Each line below that holds the string "This" counts once; report the total and nothing else.

★ ★ ★ ★ ★ ★ ★

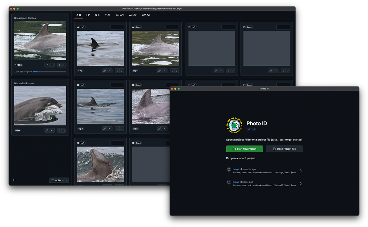
Task: Expand the dropdown next to the B Right pencil
Action: (165, 129)
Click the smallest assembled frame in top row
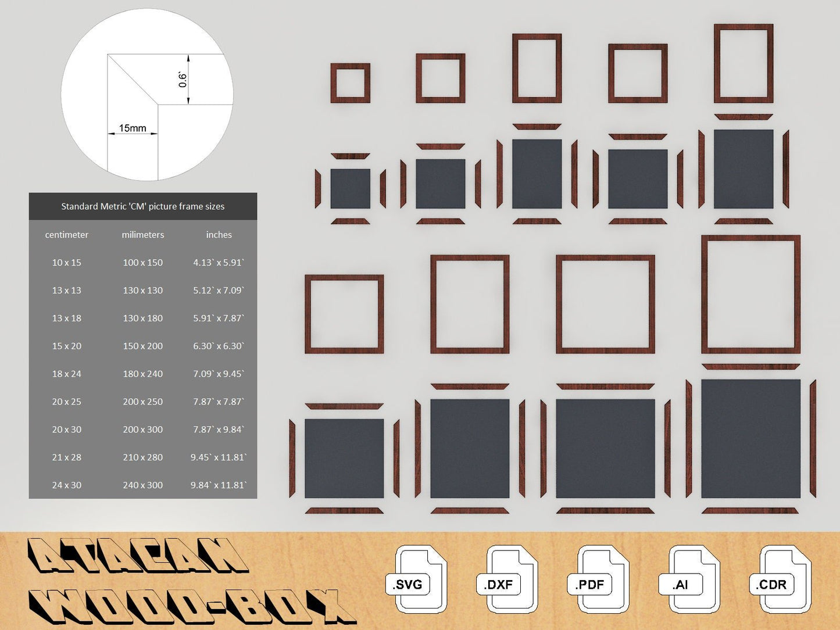The width and height of the screenshot is (840, 630). pos(351,83)
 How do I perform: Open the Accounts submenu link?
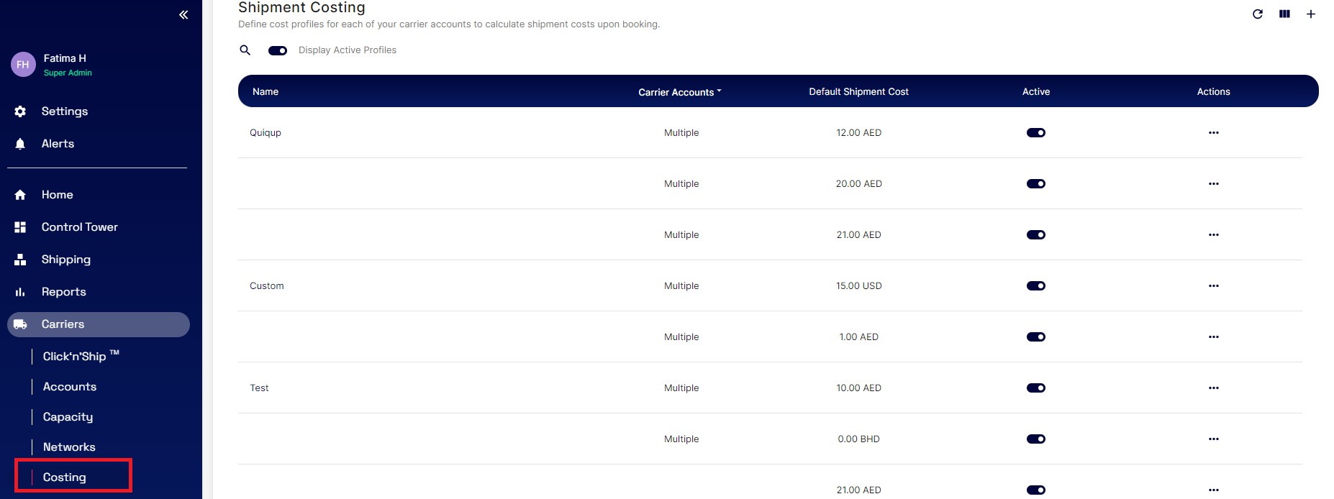pyautogui.click(x=70, y=387)
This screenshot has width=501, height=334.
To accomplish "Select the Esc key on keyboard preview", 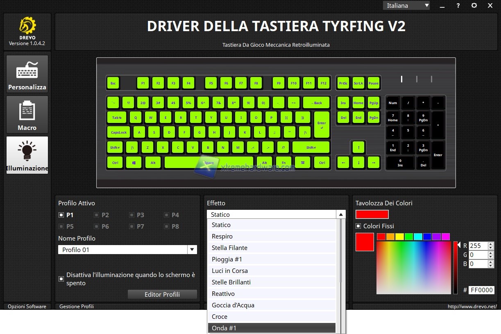I will (x=113, y=83).
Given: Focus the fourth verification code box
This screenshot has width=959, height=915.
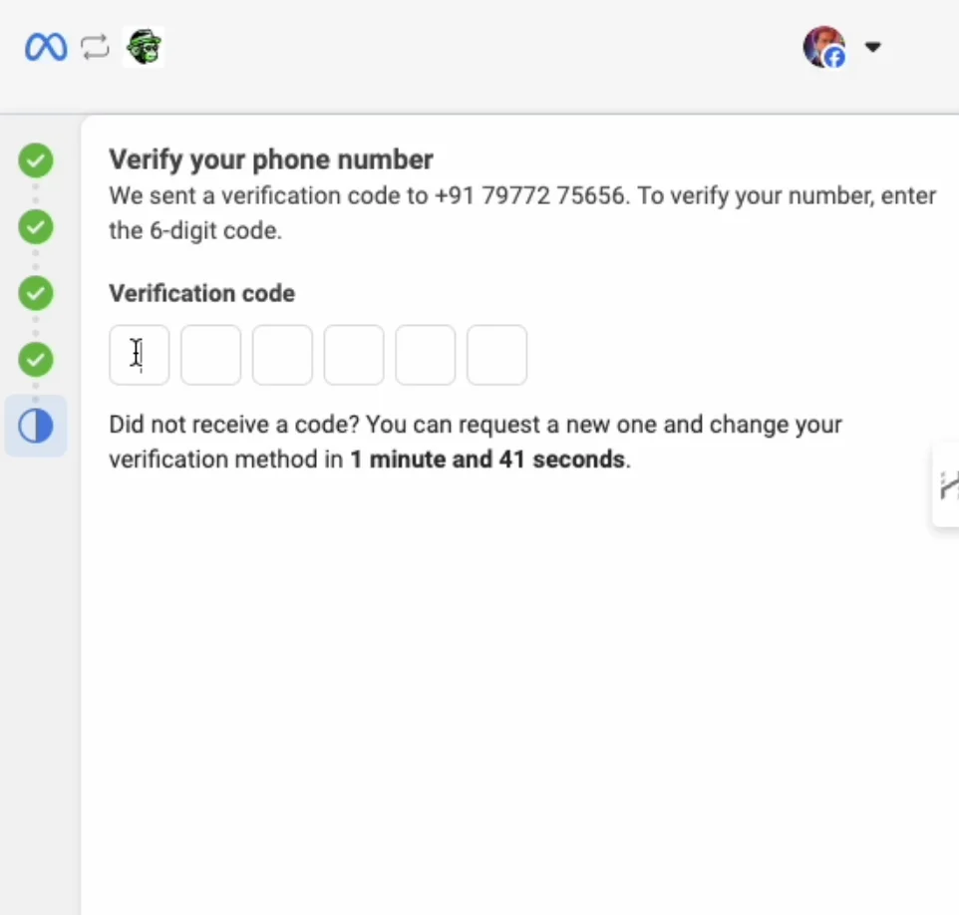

★ ★ ★ ★ ★ ★ ★

[Result of the exercise]
2